The city has been running ads on local television explaining how the system works in a bid to educate voters. But while it is likely that many will vote down the ballot for five candidates, there is little discussion by candidates or their teams about strategy or how they could benefit from transfers.
There are also ongoing machinations among other high-profile candidates on the ballot.
While Yang, Adams and Garcia have emerged as front-runners, according to polls, there are a group of serious contenders running on a more left-wing platform. However, the left has failed to coalesce around a single candidate, increasing the prospect that one of the more centrist candidates like Yang, Adams or Garcia will win.
Leading progressive and New Yorker Alexandria Ocasio-Cortez endorsed lawyer and community organiser Maya Wiley last weekend. "We can't let New York become a playground for the wealthy where working people cannot afford to live," she declared outside City Hall in Manhattan. While the announcement was a boost to Wiley, it is unclear if she has the support necessary to win over this city of 8.5 million people.
As the race enters its final stretch, the contest that is dominating New York politics is taking place against the background of a traumatic year. No city in America was affected more than New York by Covid-19. The city was the epicentre of the US’s Covid pandemic last spring. Some 53,000 people died, hospitals were overwhelmed, and residents left the city in droves.
As the summer begins there is now a mood of hope in the city. Restaurants, gyms and cinemas have reopened at full capacity, with some social distancing requirements still in place. Broadway shows will reopen in September. Companies like Goldman Sachs are pushing employees to return to the office.
New Yorkers are proudly displaying a statewide app showing vaccination status on their phone, while pop-up vaccination sites are offering free vaccines at points across the city, including at subway stations.
Incentives
But the pandemic has left its mark on one of the world’s most famous cities. New York’s real estate market has taken a hit, as New Yorkers have fled to the suburbs and further afield, with developers offering incentives to renters.
The subway system, which has just reopened on a 24-hour basis, has seen user numbers plummet and a rise in crime on carriages. Like many cities across the US, violent crime is up in New York. Homicides increased by nearly 45 per cent last year in the city.
As a result, crime is dominating the mayoral campaign.
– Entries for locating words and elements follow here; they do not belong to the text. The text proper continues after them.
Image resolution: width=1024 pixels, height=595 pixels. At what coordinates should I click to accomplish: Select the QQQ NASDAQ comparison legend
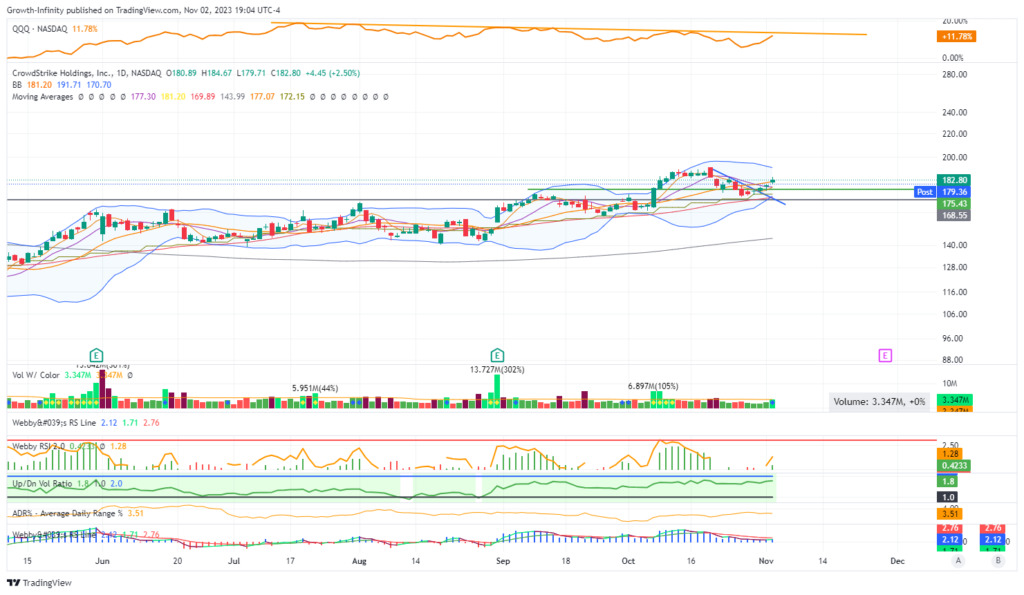[42, 29]
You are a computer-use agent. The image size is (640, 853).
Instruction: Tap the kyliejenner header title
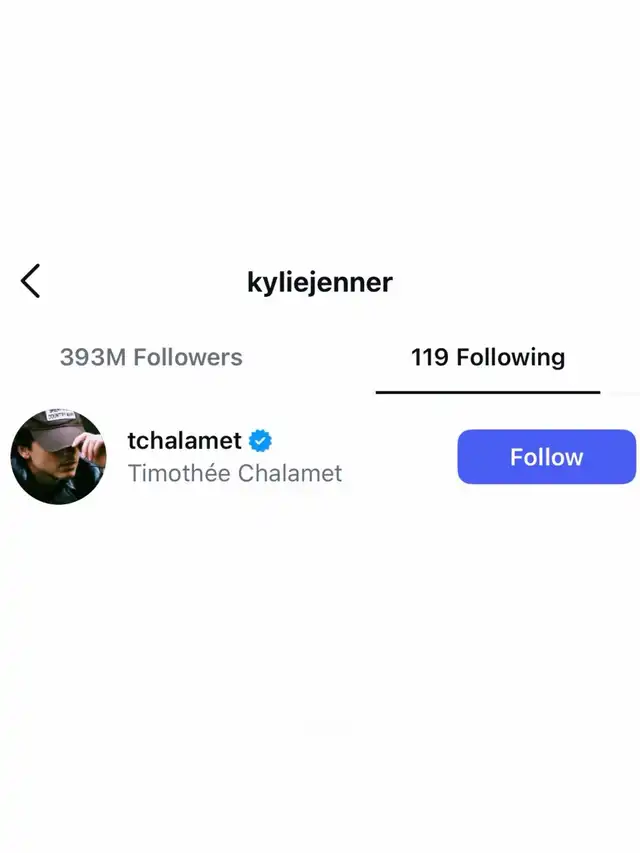click(x=320, y=282)
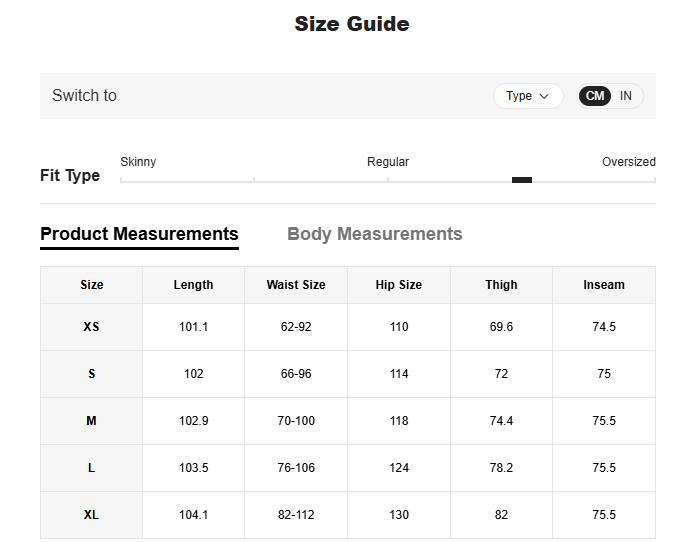Click the Length column header

pyautogui.click(x=193, y=285)
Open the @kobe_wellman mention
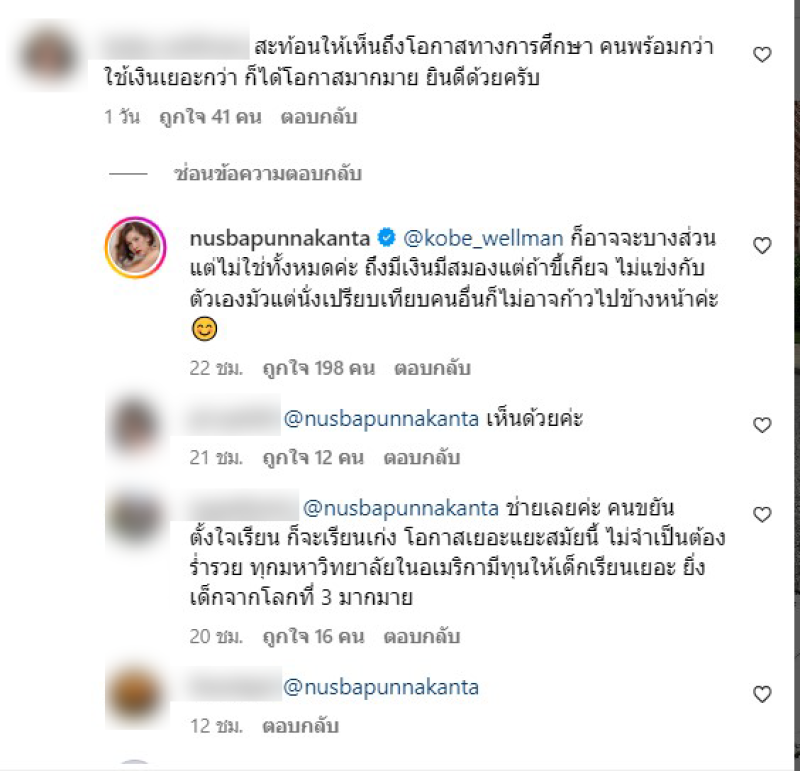This screenshot has height=771, width=800. 483,238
Despite a national reckoning about racial injustice and policing since the murder of George Floyd last year and some calls to "defund the police", polls are showing that crime and calls for more policing are topping voters' concerns in this election race.
At his Brooklyn event Yang continuously raises the issue of public safety, pointing out that three out of four murders in New York are unsolved.
He also highlighted the rise in anti-Asian crime in the city – an issue that resonates with the city’s vibrant Asian community, which has already rowed in behind Yang who would become the city’s first Asian-American mayor if elected.
Candidate Eric Adams, a former police officer who says he has himself been a victim of police brutality as a black man, is calling for more robust and better resourced policing to tackle the rise in crime. “This city is out of control,” he said recently. “We don’t have to live like this.”
The uncertainties that linger as New York tries to find its feet again after a year-long pandemic may explain the tilt towards more centrist candidates and the failure of a progressive firebrand like Alexandria Ocasio-Cortez to capture the public mood at this point.
But as primary day nears, it is still all to play for in the Democratic primary race. As the outgoing mayor De Blasio recently put it: “I still think a huge percentage of New Yorkers have not fully focused and have not made their final decision. This is probably the most fluid mayor’s race I’ve ever seen in my life.”